Судя по свидетельствам современников – некоторые из них я привел выше, – Клебер поверял такие мысли не только своей записной книжке. А то, что сами эти люди в осаде Акры не участвовали, собственно и доказывает, что Клебер открыто выражал свое несогласие с Бонапартом, если слухи о том, пусть и в разных интерпретациях, доходили до людей, находившихся тогда в других местах. Процитирую еще одного участника Египетской экспедиции, инженера П. Д. Мартена, который так вспоминал о периоде осады Акры:
«С этого времени в армии поднимается ропот. Бонапарта больше не считают непогрешимым человеком. Погибли генералы и лучшие солдаты. Все взоры теперь обращены лишь к одному – к Клеберу: он всегда осуждал поход в Сирию и уже с первого штурма понял, что Акру не возьмут никогда. Его способ воевать, бережно относясь к солдату, служил критикой способа Бонапарта, которого он называл “генерал десяти тысяч человек за неделю”. Вся армия говорила вслух, что если бы Клебер был главнокомандующим, то Акру давно бы уже взяли. Отсюда и происходит та ненависть, которую Бонапарт питал и к нему, и к его друзьям»[124].
Конечно, надо принимать во внимание, что Мартен опубликовал свой труд в период второй Реставрации Бурбонов, когда ругать Бонапарта стало хорошим тоном. Однако учтем также, что он написал эти строки за несколько лет до того, как Клебер, чье имя в период Империи находилось практически в забвении, вновь будет восславлен как национальный герой, а стало быть, похвала ему в тот момент не могла принести автору каких-либо личных выгод.

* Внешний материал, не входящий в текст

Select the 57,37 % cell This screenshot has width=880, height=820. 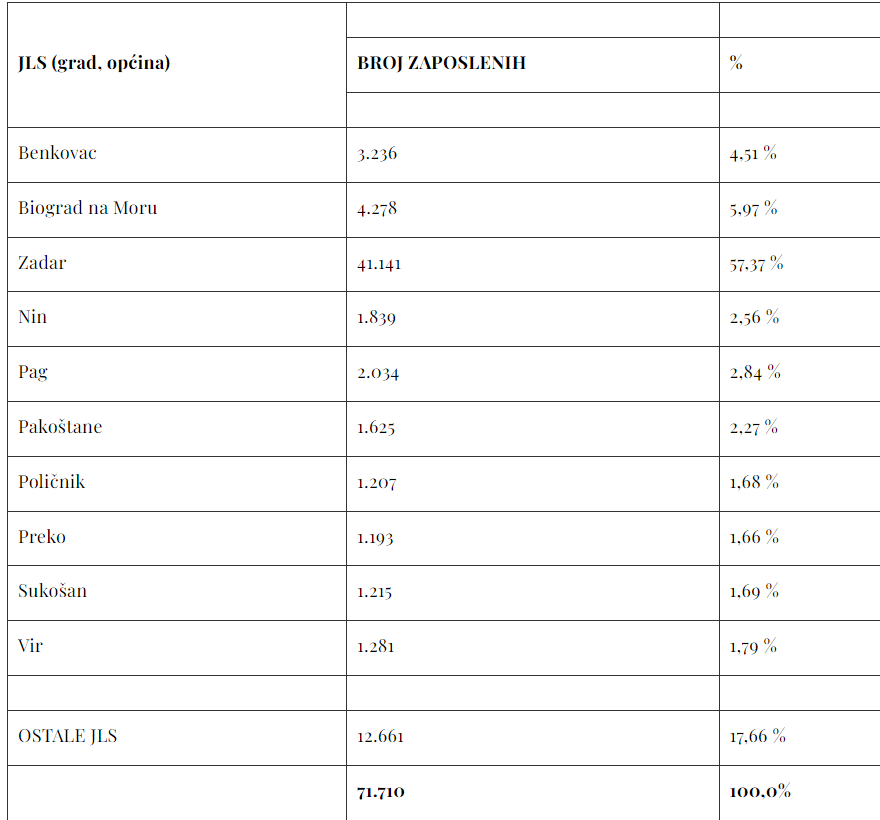coord(756,264)
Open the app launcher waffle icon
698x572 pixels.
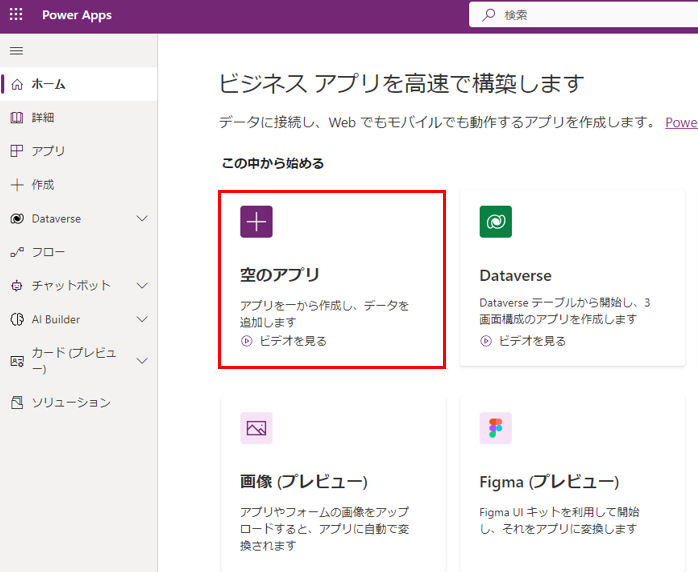(x=16, y=15)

После того как уходившие из Сирии французские войска пересекли границу Египта, пути Бонапарта и Клебера разошлись: главнокомандующий со штабом и основными силами направился в Каир, дивизия Клебера двинулась к месту постоянной дислокации в Дамьетту.
Вновь два военачальника на короткое время встретились только 25 июля 1799 г., после сухопутного сражения при Абукире, в котором Бонапарт разгромил и сбросил в море собранную на острове Родос и десантированную в Египте турецкую армию Мустафа-паши. Клебер по приказу главнокомандующего спешил со своей дивизией на соединение с основными силами армии, но Бонапарт начал бой, не дожидаясь его. По словам художника Д. Виван Денона, Клебер, прибыв к вечеру на место сражения и увидев его итог, якобы обнял Бонапарта и воскликнул в порыве энтузиазма: «Генерал, вы велики, как мир, а он недостаточно велик для вас»[125]. Позднее эту сцену увековечат в лубке, предназначенном для широкой публики. Правда, не будем забывать, что Виван Денон принадлежал к близкому окружению Бонапарта, и тот, уезжая во Францию, забрал его с собой. Кстати, именно Бонапарту благодарный Виван Денон и посвятил свою книгу. Клебера же к моменту ее публикации уже не было в живых, подтвердить или опровергнуть слова автора он не мог, а потому в предложенной тем интерпретации оказался посмертно занесен в число почитателей своего антагониста.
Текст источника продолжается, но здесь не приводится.